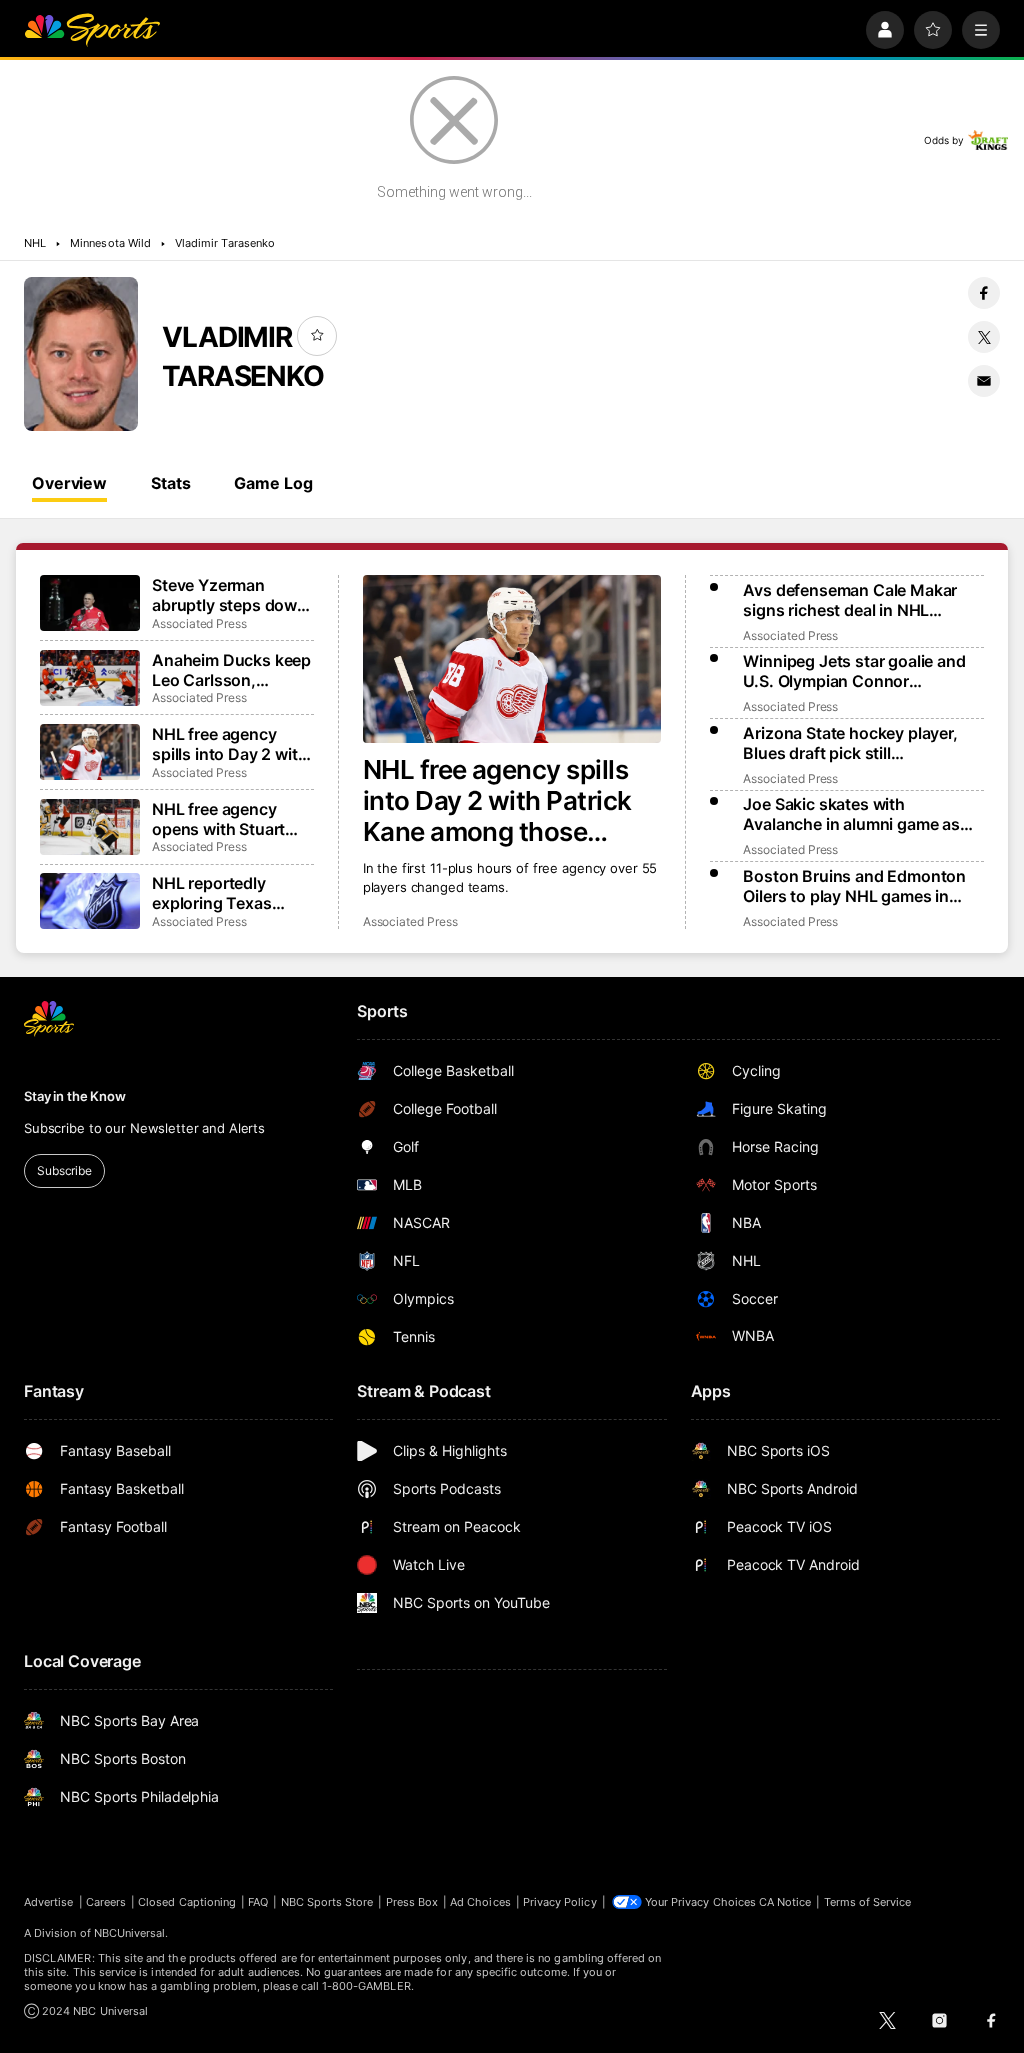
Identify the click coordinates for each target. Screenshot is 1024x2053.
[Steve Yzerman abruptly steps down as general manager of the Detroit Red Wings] (90, 603)
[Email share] (984, 381)
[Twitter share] (984, 337)
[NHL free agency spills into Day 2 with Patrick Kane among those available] (512, 659)
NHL (35, 243)
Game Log (273, 483)
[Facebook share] (984, 293)
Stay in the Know (75, 1096)
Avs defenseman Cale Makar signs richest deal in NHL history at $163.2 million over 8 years (858, 600)
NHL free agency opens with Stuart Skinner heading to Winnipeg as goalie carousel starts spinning (223, 819)
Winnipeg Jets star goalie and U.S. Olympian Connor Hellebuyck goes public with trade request (854, 671)
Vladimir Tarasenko (225, 243)
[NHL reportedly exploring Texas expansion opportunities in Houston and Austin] (90, 901)
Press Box (412, 1902)
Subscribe (64, 1170)
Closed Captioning (187, 1902)
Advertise (49, 1902)
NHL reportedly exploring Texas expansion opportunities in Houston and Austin (228, 893)
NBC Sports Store (327, 1902)
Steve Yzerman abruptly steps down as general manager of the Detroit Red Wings (229, 595)
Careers (106, 1902)
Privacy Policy (560, 1902)
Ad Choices (480, 1902)
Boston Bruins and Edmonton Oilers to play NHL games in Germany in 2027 (854, 886)
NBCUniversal (130, 1933)
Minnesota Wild (110, 243)
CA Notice (785, 1902)
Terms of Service (868, 1902)
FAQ (258, 1902)
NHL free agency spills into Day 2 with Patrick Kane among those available (497, 800)
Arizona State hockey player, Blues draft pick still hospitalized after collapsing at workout (858, 743)
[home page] (92, 30)
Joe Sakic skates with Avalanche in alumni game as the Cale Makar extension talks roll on (858, 814)
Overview (69, 483)
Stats (170, 483)
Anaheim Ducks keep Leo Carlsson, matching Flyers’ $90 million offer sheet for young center (232, 670)
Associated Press (410, 921)
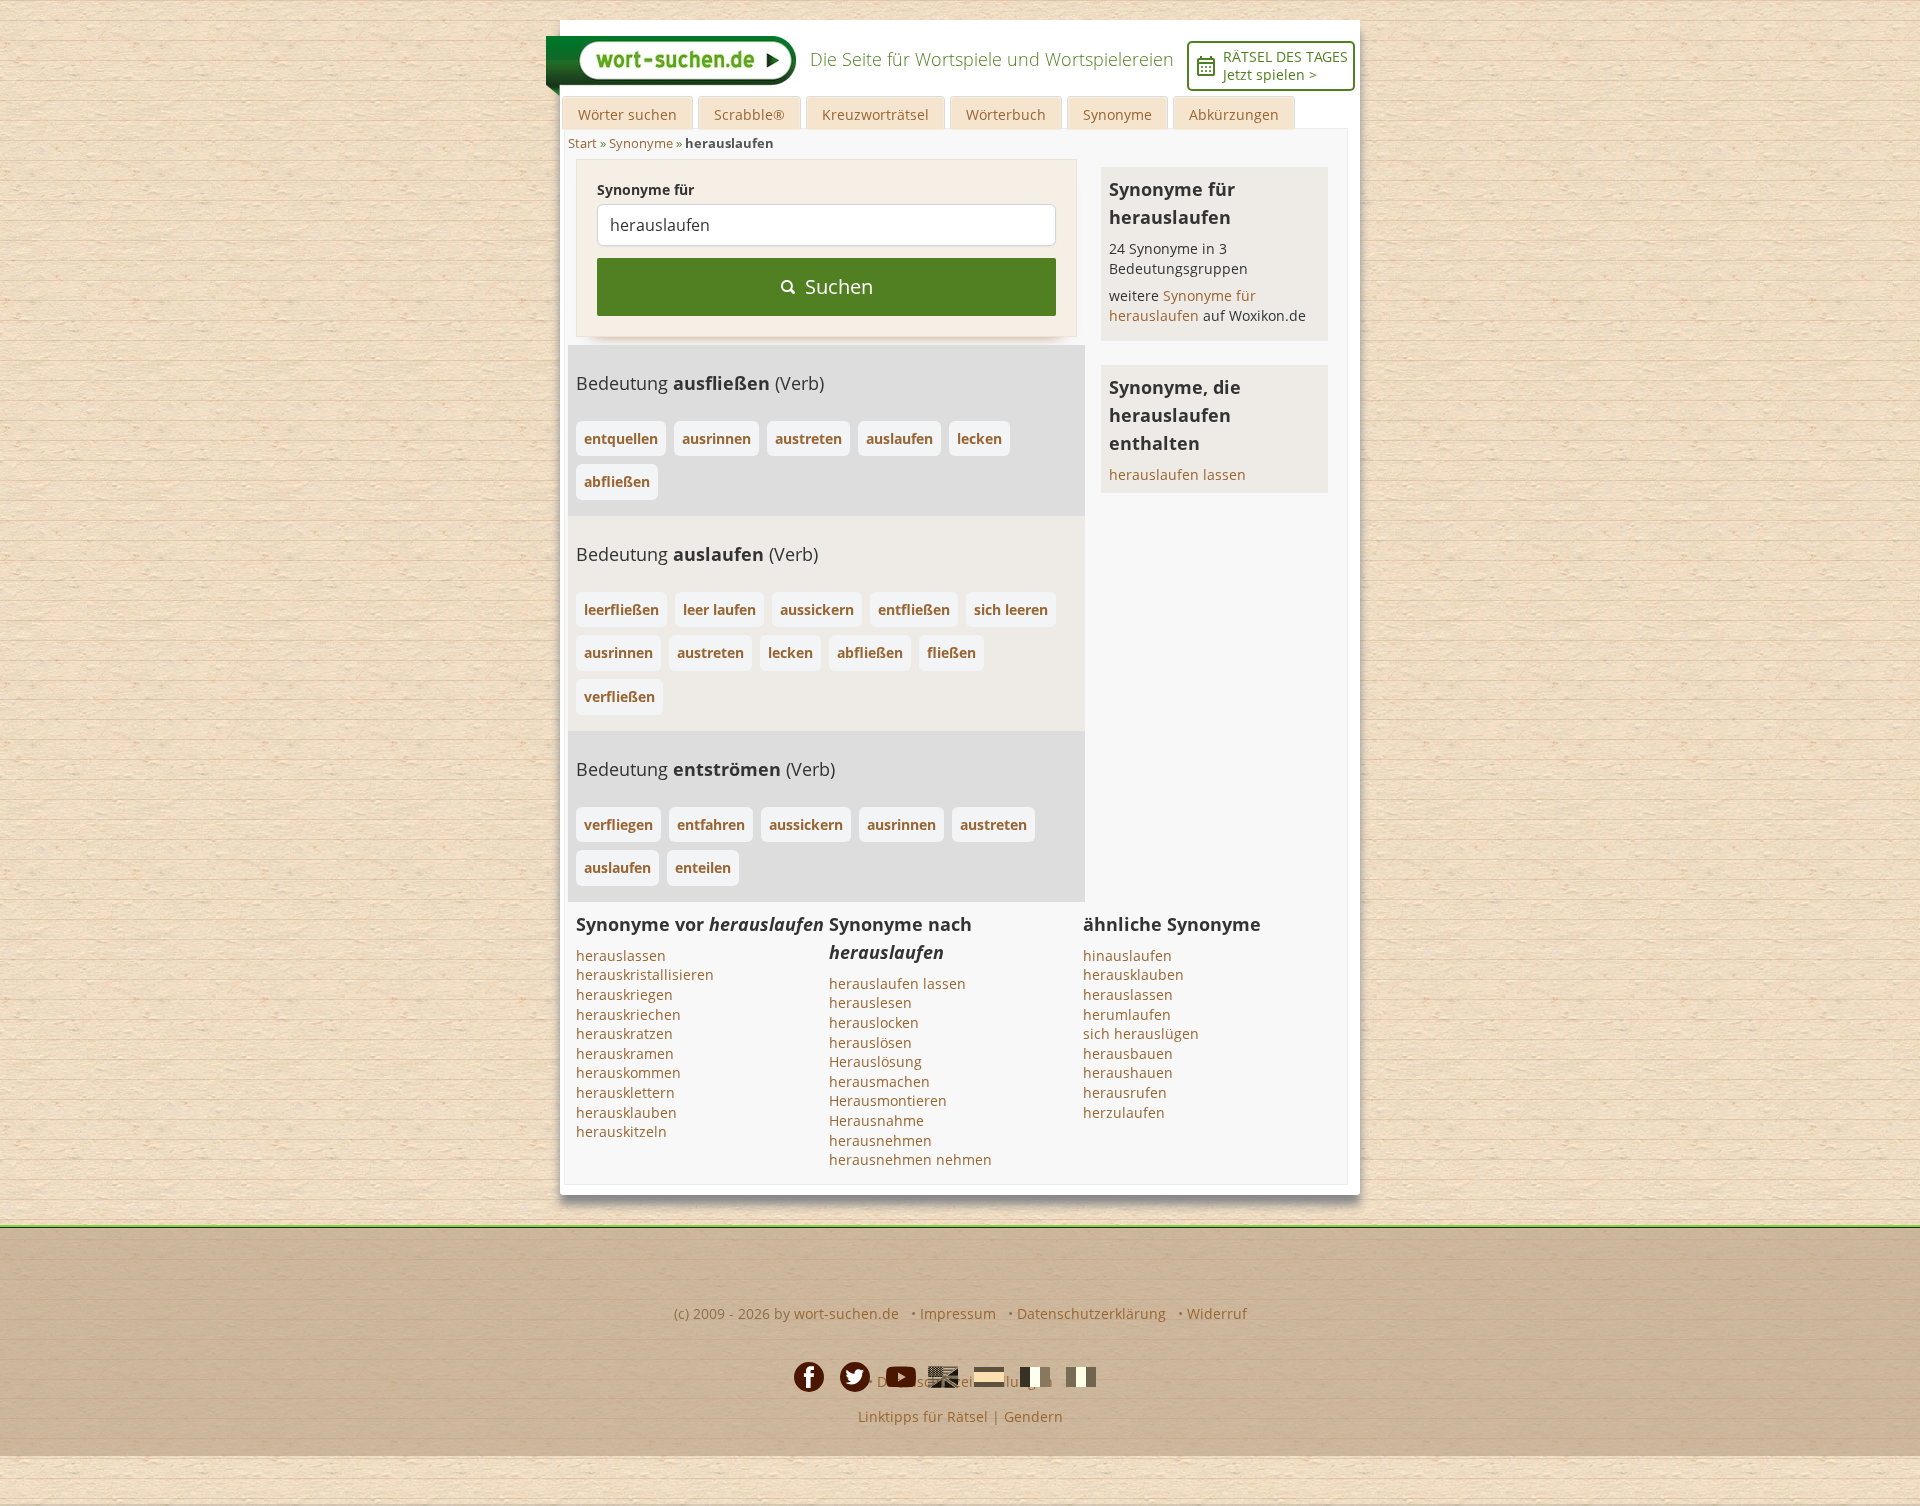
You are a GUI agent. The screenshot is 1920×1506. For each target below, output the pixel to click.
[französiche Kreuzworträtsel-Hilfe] (1029, 1376)
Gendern (1033, 1416)
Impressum (958, 1313)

◆ EXERCISE GOAL ◆
Each line of the records that holds the word "Austin" should be copied out.

◆ WRITTEN ANSWER ◆
[NHL reportedly exploring Texas expansion opportunities in Houston and Austin] (90, 901)
NHL reportedly exploring Texas expansion opportunities in Houston and Austin (228, 893)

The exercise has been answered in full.